>> START Excerpt to read

What makes The Five Star Weekend so unique is the fact that Hollis and co. are working through decidedly less dramatic (some might even say mundane), but relatable crises.
“I feel like Hollis has a very young idea of fame and of being in the public eye,” Garner tells Refinery29. “She’s really looking to it more to satisfy something in her than I think is my natural tendency.”
Unlike Hollis, who’s using social media and her squeaky clean image to combat a lonely marriage and strained relationship with her young adult daughter, Garner doesn’t find a sense of energy or fulfillment via her Instagram comments. “Hollis is new to all it, so she’s really coming at it from maybe more of a place of insecurity, where I come at it from a place of: I’m so lucky to get to do this work,” Garner adds. “And I’m more focused on the people that I’m doing it with and the work itself than I am on whatever anyone is saying.”

This is a lesson Garner knows IRL at 54, and one Hollis will come to learn over the course of her girls weekend. Based on the 2023 book of the same name by author Elin Hilderbrand, The Five Star Weekend follows Hollis, alongside friends Tatum (Chloë Sevigny), Dru-Ann (Regina Hall), Brooke (D’Arcy Carden) and newcomer Gigi (Gemma Chan) as they spend a weekend together at Hollis’s Nantucket home in the wake of her husband’s death. A weekend that was initially meant to help Hollis forget her grief, but becomes transformative for the rest of the group as well, as each woman goes on to face — and learn — a tough lesson about themselves.
“I loved how complex the relationships were and that this wasn’t painting it as a perfect girls weekend or an unbelievably dramatic girls weekend where everybody was at each other’s throats,” says D’Arcy Carden, who plays Brooke. “They go through different phases throughout the weekend of being guarded, letting their guard down, having fun, being accepted, feeling rejected; there’s so many different interesting little juicy details with female friendship that I feel was really fun to explore.”

>> END Excerpt to read
>> START Material provided

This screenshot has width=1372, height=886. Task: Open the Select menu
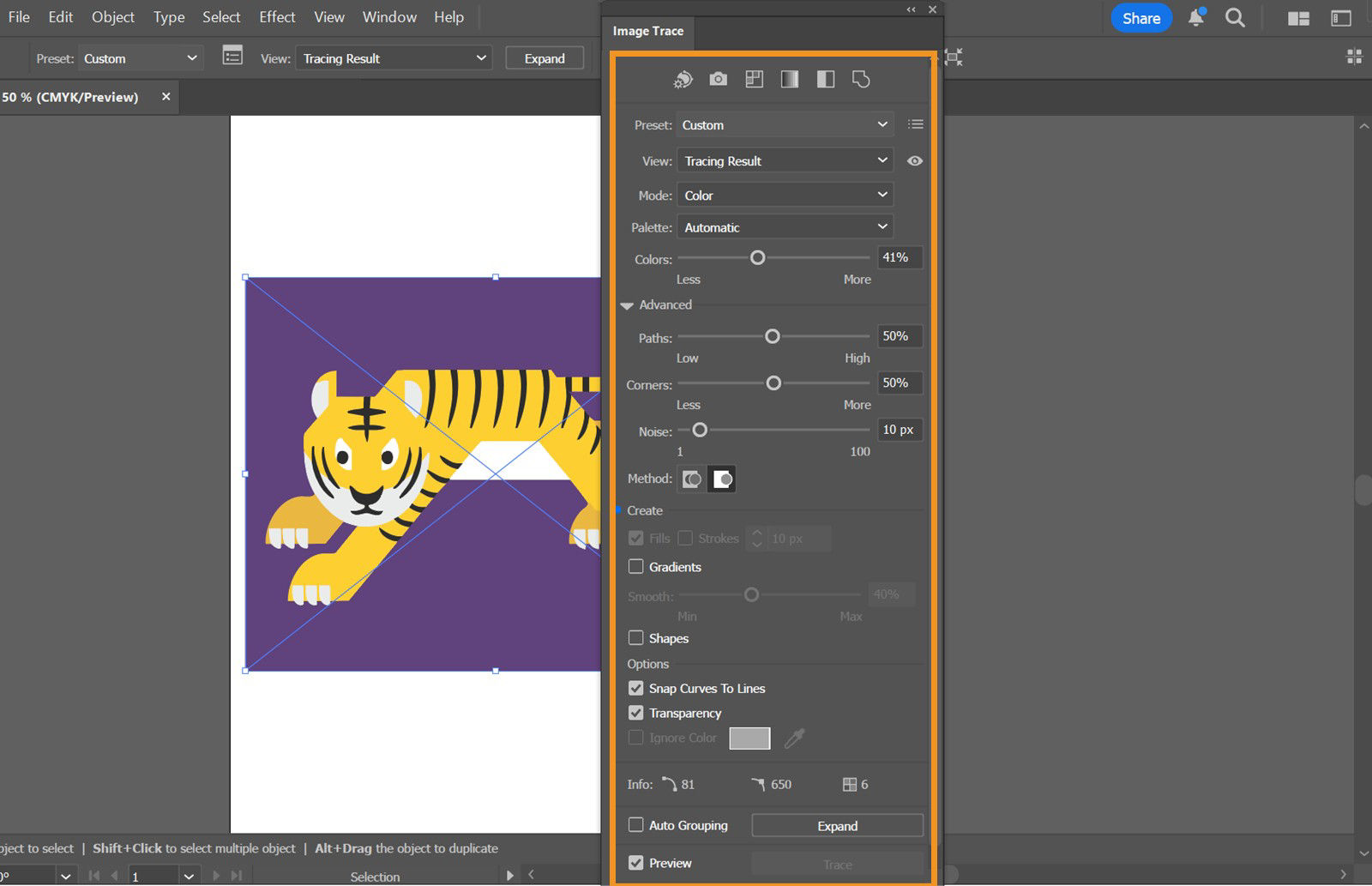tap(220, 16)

>> END Material provided
>> START Material provided

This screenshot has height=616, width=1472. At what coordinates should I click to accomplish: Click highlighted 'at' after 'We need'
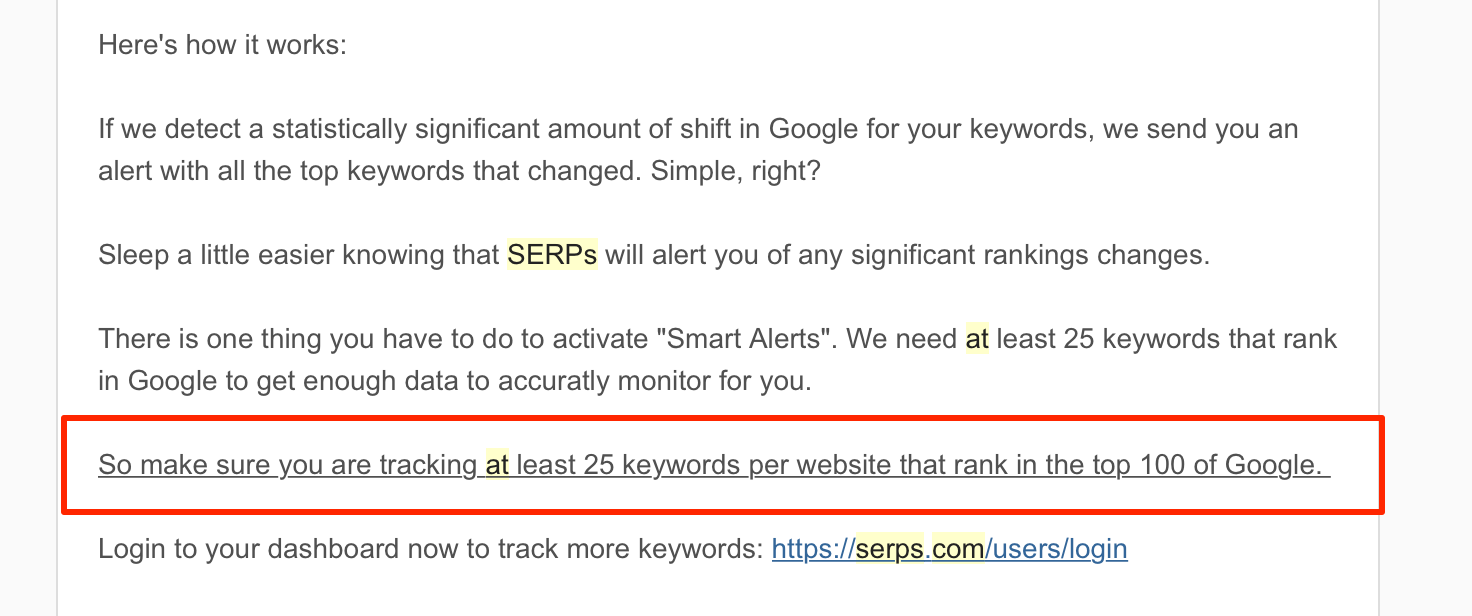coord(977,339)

>> END Material provided

Written exercise
Please condense the paragraph beginning "This is a lesson Garner knows IRL" in the Five Star Weekend excerpt above into a short bulleted list of its main facts.

Task output
- Garner, at 54, knows this lesson in real life; Hollis learns it over her girls weekend.
- The Five Star Weekend is based on Elin Hilderbrand's 2023 book of the same name.
- It follows Hollis and her friends Tatum (Chloë Sevigny), Dru-Ann (Regina Hall), Brooke (D'Arcy Carden) and newcomer Gigi (Gemma Chan).
- They spend a weekend at Hollis's Nantucket home after her husband's death.
- The weekend was meant to help Hollis forget her grief but becomes transformative for the whole group.
- Each woman faces and learns a tough lesson about herself.